> **Problem description**
Return every line below that contains the word "coordinates", copied in full.

> **Input**
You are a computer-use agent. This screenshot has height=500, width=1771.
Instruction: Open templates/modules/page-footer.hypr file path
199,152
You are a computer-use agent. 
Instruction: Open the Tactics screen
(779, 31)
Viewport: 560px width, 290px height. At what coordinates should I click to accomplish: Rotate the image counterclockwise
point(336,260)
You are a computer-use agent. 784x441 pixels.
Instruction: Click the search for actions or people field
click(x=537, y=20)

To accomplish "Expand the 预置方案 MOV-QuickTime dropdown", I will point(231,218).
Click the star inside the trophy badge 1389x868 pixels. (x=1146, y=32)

* * *

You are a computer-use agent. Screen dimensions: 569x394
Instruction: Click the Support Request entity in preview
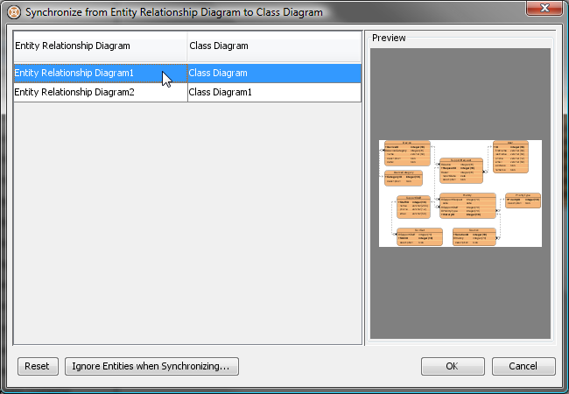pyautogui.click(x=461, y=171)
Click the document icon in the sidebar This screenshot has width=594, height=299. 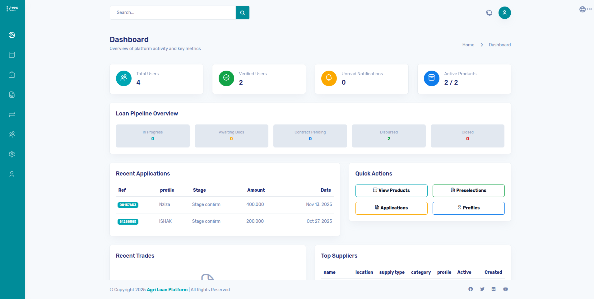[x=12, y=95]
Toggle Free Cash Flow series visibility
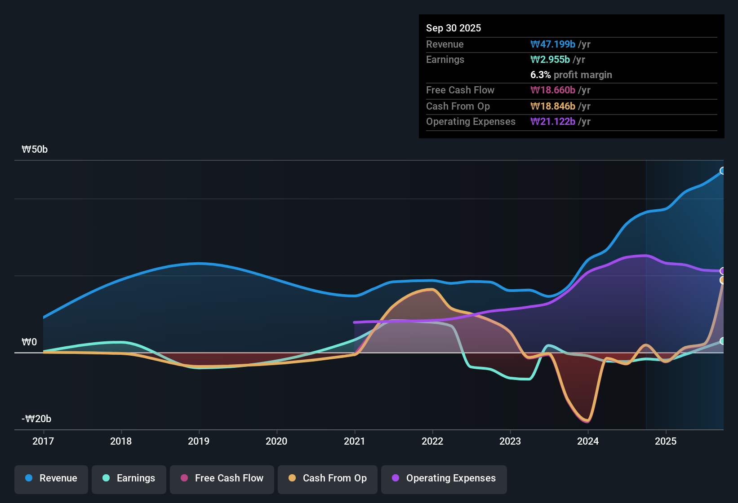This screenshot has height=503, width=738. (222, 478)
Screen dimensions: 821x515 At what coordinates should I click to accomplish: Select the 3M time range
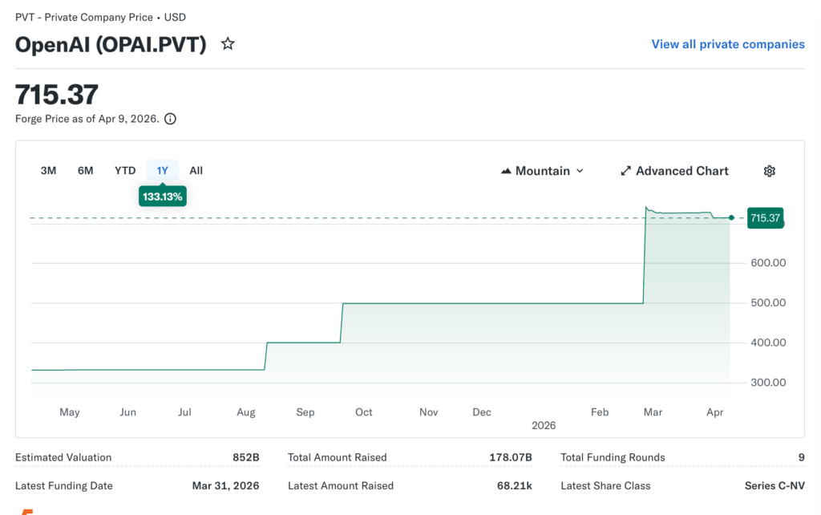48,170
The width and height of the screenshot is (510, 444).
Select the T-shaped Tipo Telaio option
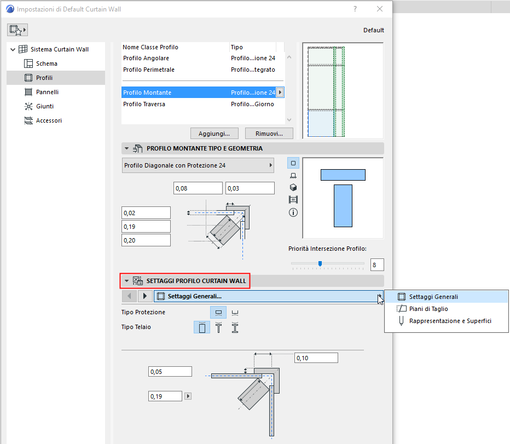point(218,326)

> **Correct response**
Viewport: 560px width, 290px height. At what coordinates should I click to accomplish: Rotate the image counterclockwise
Screen dimensions: 821x515 At what coordinates should I click to accomplish: Select the 3M time range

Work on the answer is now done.